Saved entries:
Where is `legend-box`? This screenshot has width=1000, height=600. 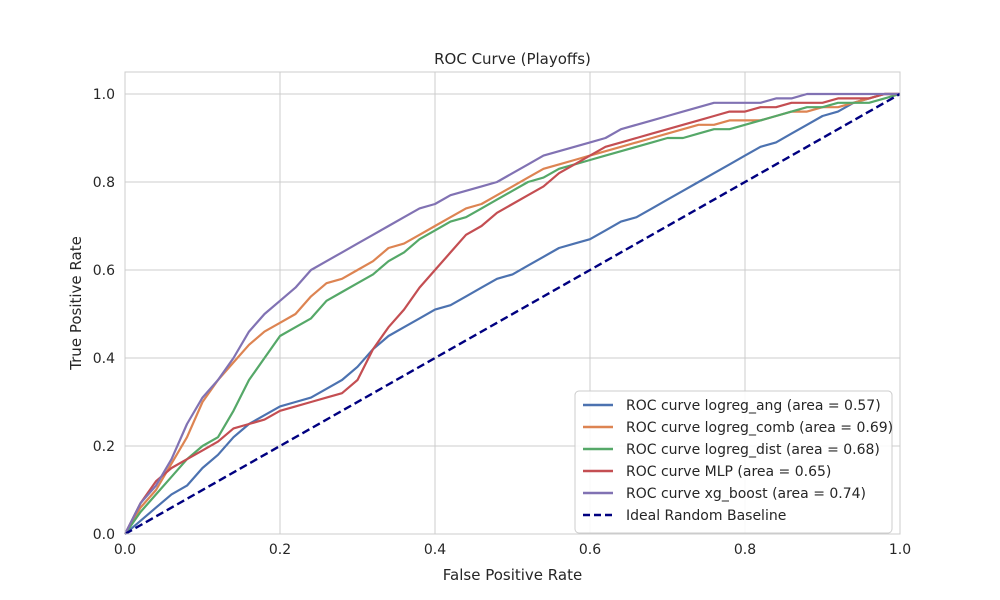
legend-box is located at coordinates (734, 462).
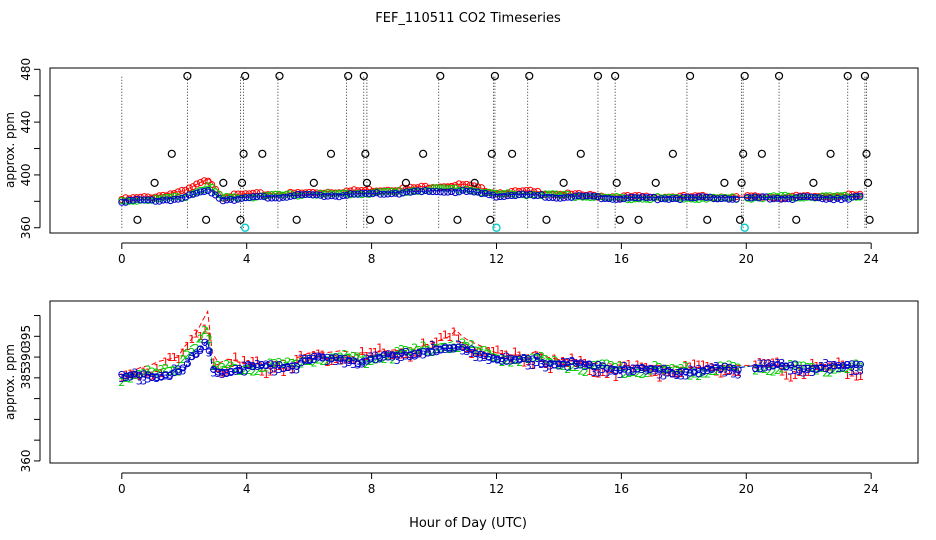 The image size is (936, 540). Describe the element at coordinates (622, 489) in the screenshot. I see `bottom-x-tick-label: 16` at that location.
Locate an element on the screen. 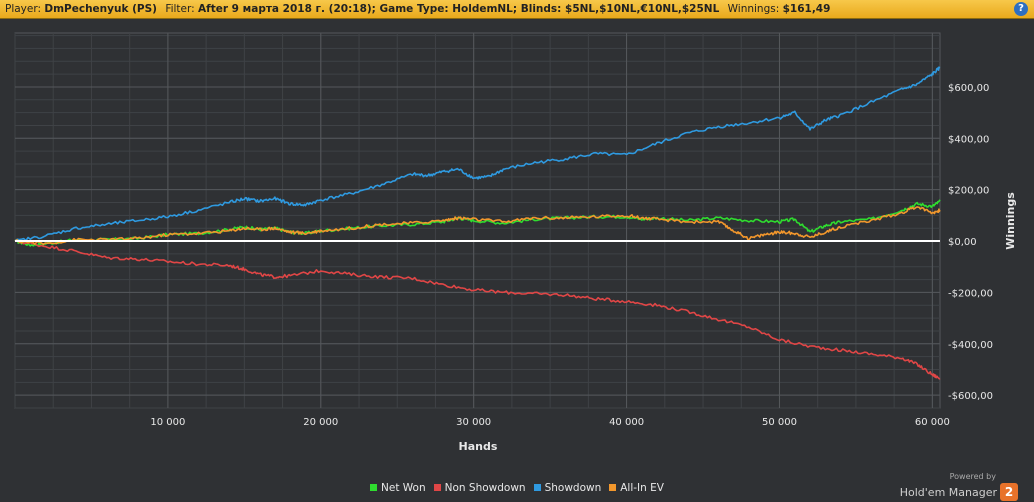  x-axis-title: Hands is located at coordinates (478, 446).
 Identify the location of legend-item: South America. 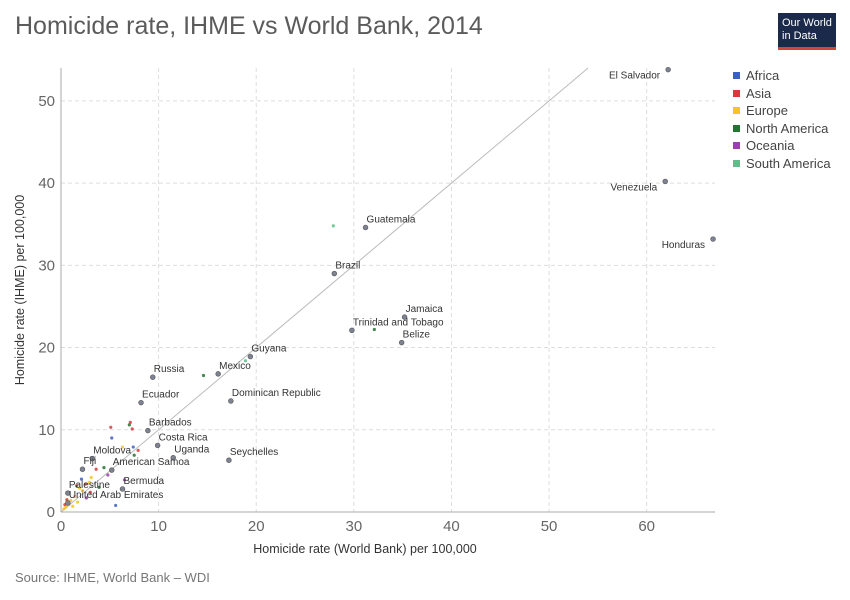
(782, 164).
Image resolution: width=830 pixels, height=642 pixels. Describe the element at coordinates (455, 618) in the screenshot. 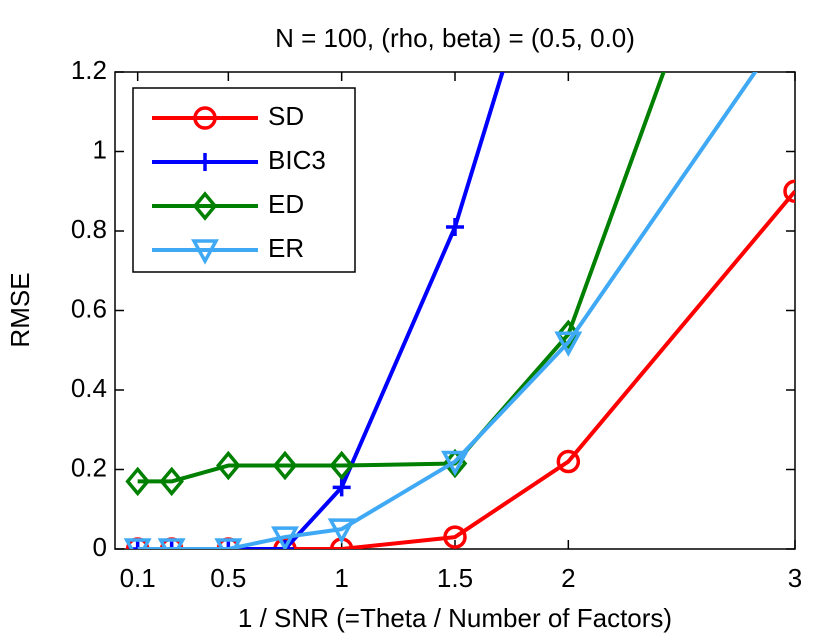

I see `x-axis-label: 1 / SNR (=Theta / Number of Factors)` at that location.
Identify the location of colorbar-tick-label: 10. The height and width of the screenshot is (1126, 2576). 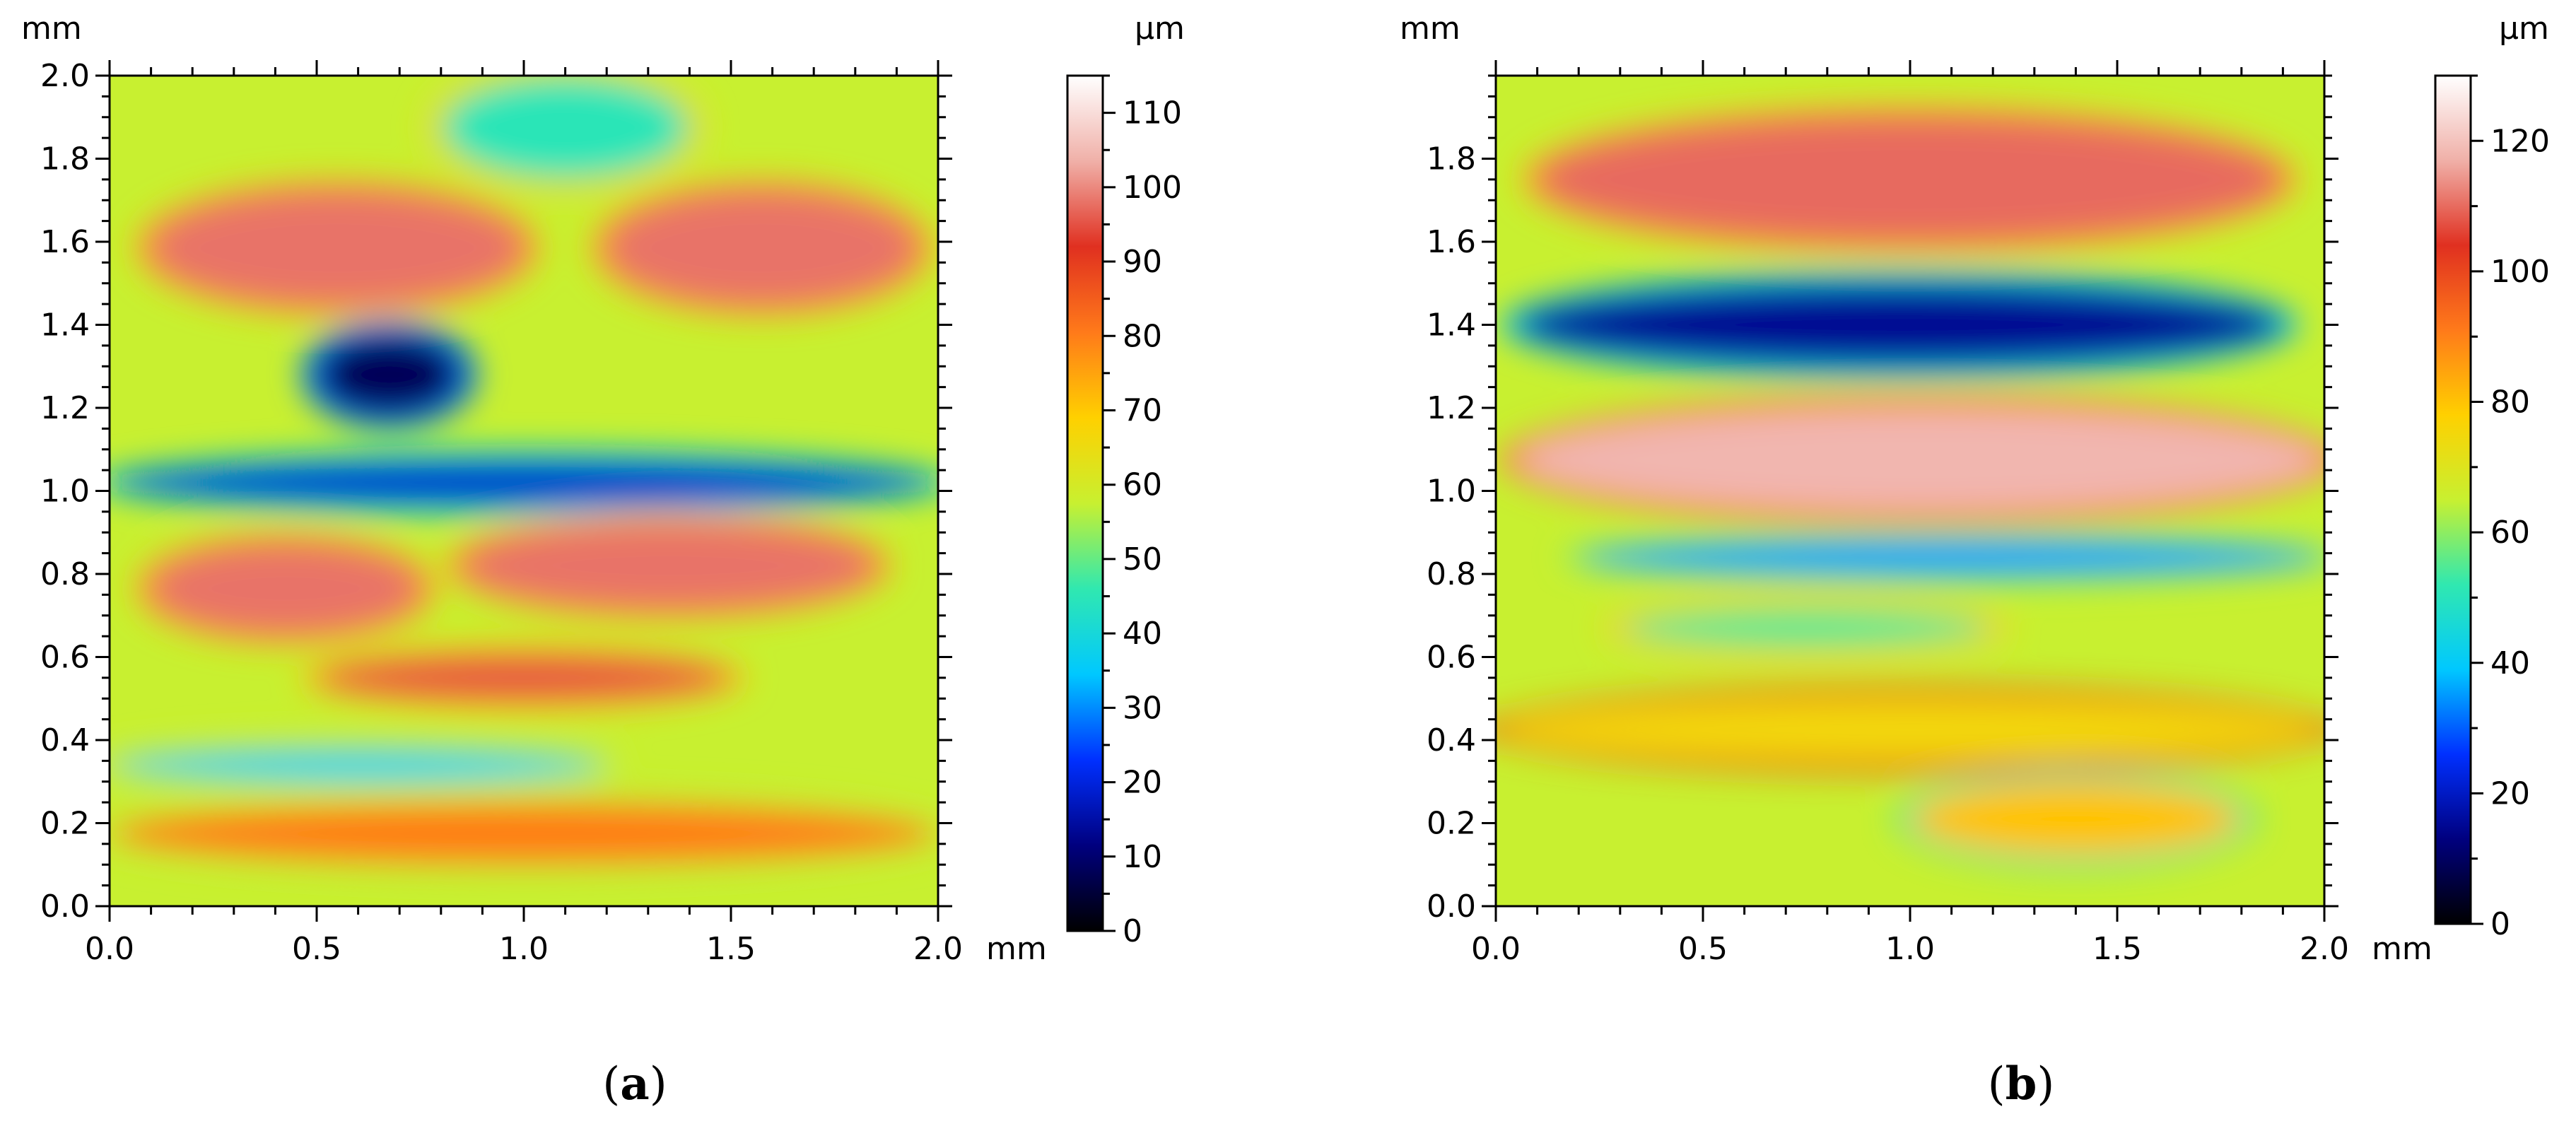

▶ _WHAT THE TASK REQUIRES_:
Please reproduce the data above verbatim, from its first line up to and including the line containing "The image size", and omit the pictures.

▶ _SOLVED EXERCISE_:
Where is `legend-box`? This screenshot has width=1000, height=600. 
legend-box is located at coordinates (734, 462).
 The image size is (936, 540). Describe the element at coordinates (622, 489) in the screenshot. I see `bottom-x-tick-label: 16` at that location.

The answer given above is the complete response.